The basic ingredient for the dumplings is the rice powder, made from Raw Rice. Kozhukkattais taste best with freshly ground rice powder. This is how I made it –

  1. Soak Raw Rice for two hours in water.
  2. Strain water and spread the rice in a clean cloth
  3. Let the rice dry in shade inside home
  4. When the rice has dried 75%, dry grind in a mixer to make a powder
  5. The dried rice should be still wet a bit, able to be powdered but would not become a paste
  6. Soak the quantity of rice that can be ground in your dry grinder; Use as needed and store the rest
  7. After grinding, dry roast the rice powder, then sieve it to remove the granules of rice (see picture)
  8. Dry Roasting of rice powder helps in storage
  9. Use it within a week kept in freezer
  10. If kept in normal temperature, use within a couple of days in humid temperatures.

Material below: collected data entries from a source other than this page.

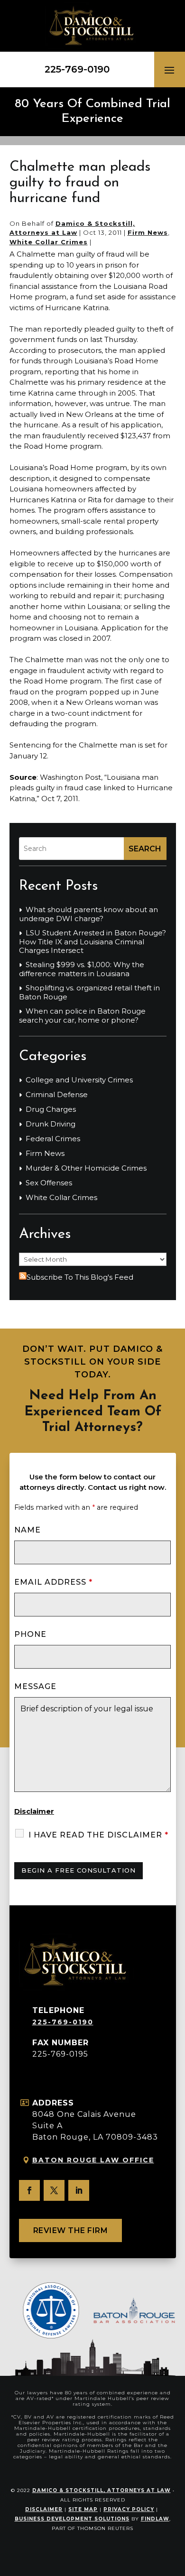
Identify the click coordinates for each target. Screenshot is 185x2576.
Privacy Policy (128, 2509)
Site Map (83, 2509)
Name (27, 1529)
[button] (169, 69)
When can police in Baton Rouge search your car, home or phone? (82, 1016)
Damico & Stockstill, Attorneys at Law (101, 2490)
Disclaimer (34, 1811)
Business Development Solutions (72, 2519)
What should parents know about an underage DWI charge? (88, 914)
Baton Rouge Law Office (93, 2160)
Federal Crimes (53, 1139)
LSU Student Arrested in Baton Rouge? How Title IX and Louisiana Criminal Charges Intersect (92, 942)
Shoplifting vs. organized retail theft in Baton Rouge (89, 992)
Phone (30, 1634)
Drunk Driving (50, 1124)
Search (145, 848)
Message (35, 1686)
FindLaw (155, 2519)
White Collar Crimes (48, 242)
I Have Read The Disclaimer (98, 1834)
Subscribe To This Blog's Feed (80, 1277)
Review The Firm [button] (70, 2230)
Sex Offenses (49, 1183)
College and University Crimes (79, 1080)
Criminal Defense (57, 1094)
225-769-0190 (77, 69)
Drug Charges (51, 1109)
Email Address (53, 1582)
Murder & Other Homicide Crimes (86, 1168)
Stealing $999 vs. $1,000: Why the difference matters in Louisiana (81, 969)
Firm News (148, 232)
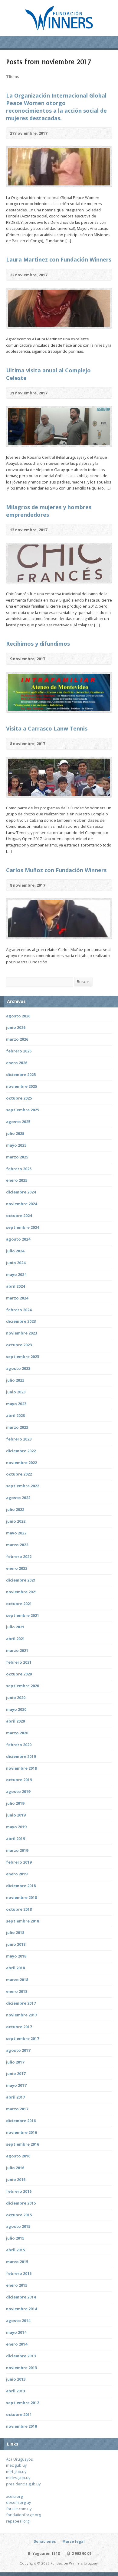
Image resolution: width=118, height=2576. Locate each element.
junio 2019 (15, 1815)
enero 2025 (16, 1180)
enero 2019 (16, 1874)
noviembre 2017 (21, 2015)
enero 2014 (16, 2344)
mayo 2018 (16, 1956)
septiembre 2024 (22, 1227)
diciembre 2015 (21, 2203)
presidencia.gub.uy (23, 2484)
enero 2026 (16, 1062)
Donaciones (45, 2541)
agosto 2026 (18, 1016)
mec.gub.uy (16, 2465)
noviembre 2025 (21, 1086)
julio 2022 (15, 1509)
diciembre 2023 (21, 1321)
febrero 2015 (18, 2273)
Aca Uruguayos (19, 2459)
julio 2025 (15, 1133)
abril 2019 (15, 1838)
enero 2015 (16, 2285)
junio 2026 (15, 1027)
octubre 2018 (19, 1909)
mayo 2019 (16, 1826)
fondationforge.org (23, 2514)
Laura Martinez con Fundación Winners (58, 259)
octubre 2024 (19, 1215)
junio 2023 (15, 1392)
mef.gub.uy (16, 2471)
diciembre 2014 (21, 2297)
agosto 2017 (18, 2050)
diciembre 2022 (21, 1450)
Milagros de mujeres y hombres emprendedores (48, 510)
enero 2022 (16, 1568)
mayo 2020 (16, 1709)
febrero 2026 (18, 1051)
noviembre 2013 (21, 2367)
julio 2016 (15, 2167)
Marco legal (73, 2541)
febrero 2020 (18, 1744)
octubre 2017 (19, 2026)
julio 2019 (15, 1803)
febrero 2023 (18, 1439)
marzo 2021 (17, 1650)
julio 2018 (15, 1932)
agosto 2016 (18, 2156)
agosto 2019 (18, 1791)
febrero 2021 (18, 1662)
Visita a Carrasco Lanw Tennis (46, 728)
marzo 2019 (17, 1850)
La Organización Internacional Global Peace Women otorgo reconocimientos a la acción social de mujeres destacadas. (56, 107)
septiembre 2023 (22, 1356)
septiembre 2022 (22, 1486)
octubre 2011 (19, 2414)
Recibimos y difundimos (38, 643)
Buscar (83, 981)
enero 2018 (16, 1991)
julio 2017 (15, 2062)
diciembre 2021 (21, 1580)
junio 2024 (15, 1262)
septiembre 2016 (22, 2144)
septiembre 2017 (22, 2038)
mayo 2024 (16, 1274)
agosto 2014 (18, 2320)
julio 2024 (15, 1251)
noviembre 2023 (21, 1333)
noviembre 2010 (21, 2426)
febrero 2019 (18, 1862)
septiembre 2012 (22, 2402)
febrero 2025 (18, 1168)
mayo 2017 (16, 2085)
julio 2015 (15, 2238)
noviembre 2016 (21, 2132)
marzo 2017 (17, 2109)
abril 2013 (15, 2391)
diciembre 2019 (21, 1756)
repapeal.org (17, 2521)
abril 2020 (15, 1721)
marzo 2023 (17, 1427)
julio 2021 (15, 1627)
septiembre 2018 (22, 1921)
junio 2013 (15, 2379)
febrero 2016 (18, 2191)
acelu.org (14, 2496)
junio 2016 (15, 2179)
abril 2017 (15, 2097)
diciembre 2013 (21, 2356)
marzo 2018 (17, 1979)
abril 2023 (15, 1415)
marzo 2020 (17, 1733)
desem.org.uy (18, 2502)
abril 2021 (15, 1638)
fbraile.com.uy (18, 2508)
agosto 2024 (18, 1239)
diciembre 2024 (21, 1192)
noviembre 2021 (21, 1592)
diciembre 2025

always sieve flour after roasting to remove granules

IMG_2209 (2)


Uppu Kozhukkattai/Kara Kozhukkattai – Salt and Spicy Rice Dumplings



Ingredients (makes 20-25 dumplings)

  • pacharisi maavu/raw rice flour –  2 cups
  • uppu/salt – to taste
  • thanneer/water – 1 1/2 cups or a little more or less
  • yennai/oil – 1 tbsp
  • kadugu/mustard seeds – 1 tsp
  • ulundham paruppu/dehusked black gram – 1 tsp
  • milagai vatral/red chillies – 2 no.s split (according to taste preference and spiciness of the chillies used)
  • kariveppilai/curry leaves – optional – a few


mixed dough



Method of Preparation

  1. Dry roast the ground rice flour to take away the raw smell out of it
  2. Sieve the flour, remove granules away and take the required quantity of smooth flour in a wide bowl to mix all the ingredients in
  3. Heat oil in a pan; Add mustard seeds and let them splutter
  4. Add dehusked black gram and when it turns golden, add red chillies and curry leaves
  5. Pour over rice flour and mix well
  6. Boil water with salt in a pan
  7. Pour boiling water into the rice flour mixture carefully. Carefully because more water might make the dough sticky
  8. Make a dough which is neither sticky nor dry
  9. Take a small portion in hand and press slightly with fingers, to get the beautiful impression of fingers in the rice dough
  10. Steam for 8 to 10 minutes.
  11. Serve with coconut chutney or any spicy chuntey.


ready to be steamed



  1. Since the rice flour is dry roasted, cooking time is less.
  2. Always sieve the ground flour after roasting. Granules tend to form while roasting.
  3. Over steamed dumplings might become harder. Be careful on that.
  4. Water should be boiling hot.
  5. If one is using rice flour from shops, use the flour meant for Idiyappam-string hoppers.
  6. Thick dough might make dumplings hard and sticky dough might not result in dumplings at all. A slightly soft yet tight dough is needed for soft kozhukkattais.
  7. Any problem with the shape, just make small balls and steam.